Narasita.com- Jakarta, – Komisi II DPRD Provinsi Sulawesi Tengah (Sulteng) melakukan kunjungan koordinasi ke Dinas Ketahanan Pangan, Kelautan, dan Pertanian (KPKP) Provinsi DKI Jakarta, Jumat (10/10/2025). Kunjungan ini bertujuan memperkuat sinergi dan memperdalam strategi pengelolaan sektor pangan, kelautan, dan pertanian guna mendukung ketahanan pangan daerah dan nasional.
Rombongan Komisi II DPRD Sulteng dipimpin oleh Wakil Ketua Komisi II Sony Tandra, didampingi . Vera R. Mastura dan Suryanto Mereka diterima langsung oleh jajaran pejabat Dinas KPKP DKI Jakarta di ruang rapat lantai 6 kantor dinas tersebut.
Menurut Sony, posisi geografis Sulawesi Tengah yang berhadapan langsung dengan calon Ibu Kota Negara (IKN) di Kalimantan menjadikan provinsi itu berpotensi besar menjadi daerah penyangga kebutuhan pangan nasional.
“Sulteng sangat strategis karena berhadapan langsung dengan wilayah calon IKN. Potensi ini harus dioptimalkan agar Sulteng bisa menjadi pemasok bahan pangan bagi ibu kota negara di masa depan,” ujar Sony.
Dalam pertemuan tersebut, Sony menggali berbagai informasi mengenai strategi Dinas KPKP dalam menjaga ketersediaan pangan bagi masyarakat DKI Jakarta. Ia menanyakan sejauh mana kebutuhan pangan di ibu kota dipenuhi melalui pasokan daerah lain atau dari produksi lokal.

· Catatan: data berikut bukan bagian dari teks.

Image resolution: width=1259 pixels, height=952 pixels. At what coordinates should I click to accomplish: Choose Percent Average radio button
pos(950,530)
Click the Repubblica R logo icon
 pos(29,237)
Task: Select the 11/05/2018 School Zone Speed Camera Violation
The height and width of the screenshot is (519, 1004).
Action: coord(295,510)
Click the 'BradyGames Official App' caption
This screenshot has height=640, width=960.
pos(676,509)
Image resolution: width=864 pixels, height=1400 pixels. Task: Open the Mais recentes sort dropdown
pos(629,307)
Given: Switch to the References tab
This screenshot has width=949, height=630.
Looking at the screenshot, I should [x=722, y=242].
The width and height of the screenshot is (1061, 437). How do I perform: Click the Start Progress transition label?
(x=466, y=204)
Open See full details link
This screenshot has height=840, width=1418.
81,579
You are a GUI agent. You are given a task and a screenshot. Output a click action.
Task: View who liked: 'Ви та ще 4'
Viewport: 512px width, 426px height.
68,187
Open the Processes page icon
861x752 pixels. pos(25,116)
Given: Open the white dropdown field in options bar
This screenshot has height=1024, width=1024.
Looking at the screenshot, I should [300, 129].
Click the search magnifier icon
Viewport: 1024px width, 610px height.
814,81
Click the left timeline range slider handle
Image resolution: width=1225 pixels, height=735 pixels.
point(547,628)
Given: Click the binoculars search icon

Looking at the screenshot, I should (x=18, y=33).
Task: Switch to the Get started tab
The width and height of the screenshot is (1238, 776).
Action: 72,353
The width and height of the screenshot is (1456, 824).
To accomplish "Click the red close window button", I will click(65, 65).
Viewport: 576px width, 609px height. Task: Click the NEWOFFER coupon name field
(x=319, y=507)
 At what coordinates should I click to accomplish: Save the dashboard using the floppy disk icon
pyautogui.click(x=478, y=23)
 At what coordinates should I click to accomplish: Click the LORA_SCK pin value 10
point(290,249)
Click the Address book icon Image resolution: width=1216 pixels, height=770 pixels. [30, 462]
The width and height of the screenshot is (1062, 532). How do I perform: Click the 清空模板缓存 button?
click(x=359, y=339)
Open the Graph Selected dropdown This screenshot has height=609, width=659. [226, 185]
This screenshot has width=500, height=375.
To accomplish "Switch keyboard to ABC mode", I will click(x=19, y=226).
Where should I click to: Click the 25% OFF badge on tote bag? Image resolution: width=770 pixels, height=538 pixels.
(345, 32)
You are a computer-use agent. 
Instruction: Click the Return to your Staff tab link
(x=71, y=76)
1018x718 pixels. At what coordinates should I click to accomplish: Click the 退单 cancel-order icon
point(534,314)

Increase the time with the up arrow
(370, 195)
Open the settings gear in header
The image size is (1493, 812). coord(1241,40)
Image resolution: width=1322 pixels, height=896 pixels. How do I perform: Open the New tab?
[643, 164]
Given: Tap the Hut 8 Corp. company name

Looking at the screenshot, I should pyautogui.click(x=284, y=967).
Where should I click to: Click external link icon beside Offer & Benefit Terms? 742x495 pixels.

Pejabat Dinas KPKP menjelaskan bahwa sebagian besar pasokan pangan DKI Jakarta memang berasal dari luar daerah, seperti Jawa Barat, Banten, dan Jawa Tengah. Namun, Pemprov DKI tetap aktif menjaga stabilitas harga dan distribusi pangan melalui program bantuan, antara lain untuk penerima Kartu Jakarta Pintar (KJP) serta subsidi pangan bagi masyarakat berpenghasilan rendah.
Anggota Komisi II, Suryanto, menyoroti struktur kelembagaan Dinas KPKP yang mengintegrasikan bidang ketahanan pangan, kelautan, dan pertanian dalam satu institusi. Menurutnya, model tersebut menarik untuk dikaji sebagai referensi penguatan tata kelola organisasi perangkat daerah di Sulteng.
Selain membahas sektor pangan, pertemuan juga menyinggung pengembangan sektor kelautan dan perikanan. Pihak Dinas KPKP memaparkan berbagai program pemberdayaan nelayan di pesisir Jakarta dan Kepulauan Seribu, seperti bantuan perahu, mesin, alat tangkap, hingga dukungan bengkel perbaikan alat nelayan.
Sony kemudian menanyakan penerapan teknologi budidaya ikan di Jakarta, termasuk penggunaan sistem bioflok dan ketersediaan benih ikan bagi pembudidaya lokal. Dinas KPKP menjelaskan bahwa mereka telah memiliki unit pembenihan ikan sendiri dan mulai menerapkan teknologi bioflok untuk meningkatkan efisiensi produksi di lahan terbatas.
Melalui kegiatan koordinasi ini, Komisi II DPRD Sulteng berharap dapat menyerap pengalaman dan praktik terbaik dari Dinas KPKP DKI Jakarta untuk diterapkan di daerahnya masing-masing.
“Kami berharap hasil kunjungan ini menjadi bahan masukan dalam penyusunan kebijakan daerah, khususnya dalam memperkuat ketahanan pangan serta memberdayakan nelayan dan petani di Sulawesi Tengah,” kata Sony menutup pertemuan.